(Source records)
-- -- --
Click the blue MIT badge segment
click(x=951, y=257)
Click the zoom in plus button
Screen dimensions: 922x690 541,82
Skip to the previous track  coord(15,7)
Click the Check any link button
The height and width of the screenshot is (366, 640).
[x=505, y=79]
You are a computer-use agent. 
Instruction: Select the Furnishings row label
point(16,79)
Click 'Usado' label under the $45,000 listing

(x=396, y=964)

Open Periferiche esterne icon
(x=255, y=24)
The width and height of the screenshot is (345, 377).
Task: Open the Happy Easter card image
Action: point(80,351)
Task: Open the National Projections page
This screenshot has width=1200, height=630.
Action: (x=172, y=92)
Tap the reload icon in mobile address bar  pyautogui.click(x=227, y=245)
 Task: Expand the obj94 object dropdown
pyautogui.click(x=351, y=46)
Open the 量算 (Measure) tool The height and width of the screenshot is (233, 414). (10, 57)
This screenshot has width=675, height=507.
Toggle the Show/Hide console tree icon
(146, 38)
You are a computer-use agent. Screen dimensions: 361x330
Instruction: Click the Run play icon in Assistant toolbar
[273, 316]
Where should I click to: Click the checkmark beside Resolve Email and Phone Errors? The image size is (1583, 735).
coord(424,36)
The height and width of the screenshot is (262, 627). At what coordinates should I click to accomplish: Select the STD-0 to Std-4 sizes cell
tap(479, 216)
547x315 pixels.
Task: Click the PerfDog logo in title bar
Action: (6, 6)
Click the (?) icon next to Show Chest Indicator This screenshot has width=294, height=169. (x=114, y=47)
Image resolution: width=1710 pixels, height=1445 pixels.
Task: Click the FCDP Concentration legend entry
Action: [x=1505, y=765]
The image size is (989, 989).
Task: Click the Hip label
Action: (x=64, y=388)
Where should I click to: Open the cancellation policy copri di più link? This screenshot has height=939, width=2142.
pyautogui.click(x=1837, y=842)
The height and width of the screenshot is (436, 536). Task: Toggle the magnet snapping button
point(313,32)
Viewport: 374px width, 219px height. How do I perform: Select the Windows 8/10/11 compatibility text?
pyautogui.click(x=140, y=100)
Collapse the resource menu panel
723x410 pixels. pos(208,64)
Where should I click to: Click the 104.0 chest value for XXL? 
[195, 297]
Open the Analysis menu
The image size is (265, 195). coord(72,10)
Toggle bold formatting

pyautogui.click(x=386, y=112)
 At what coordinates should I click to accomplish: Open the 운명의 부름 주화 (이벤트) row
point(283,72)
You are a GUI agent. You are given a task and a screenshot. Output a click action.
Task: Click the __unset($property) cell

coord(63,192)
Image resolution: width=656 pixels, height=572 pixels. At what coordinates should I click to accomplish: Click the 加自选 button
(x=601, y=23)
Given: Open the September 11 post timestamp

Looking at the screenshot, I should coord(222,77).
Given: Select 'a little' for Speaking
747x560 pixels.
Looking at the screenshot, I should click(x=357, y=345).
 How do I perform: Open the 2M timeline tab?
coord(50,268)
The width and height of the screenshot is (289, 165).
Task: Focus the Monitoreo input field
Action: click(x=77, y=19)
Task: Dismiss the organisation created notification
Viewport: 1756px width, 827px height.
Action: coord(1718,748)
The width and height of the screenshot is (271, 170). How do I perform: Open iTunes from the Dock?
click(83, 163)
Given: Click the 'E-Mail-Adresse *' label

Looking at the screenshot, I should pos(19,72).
-- -- --
> _Activity_:
If a line in the data above includes the string "computer", copy it.

> _Exercise answer_:
You are a computer-use agent. 
You are a computer-use agent. Screen dimensions: 361x330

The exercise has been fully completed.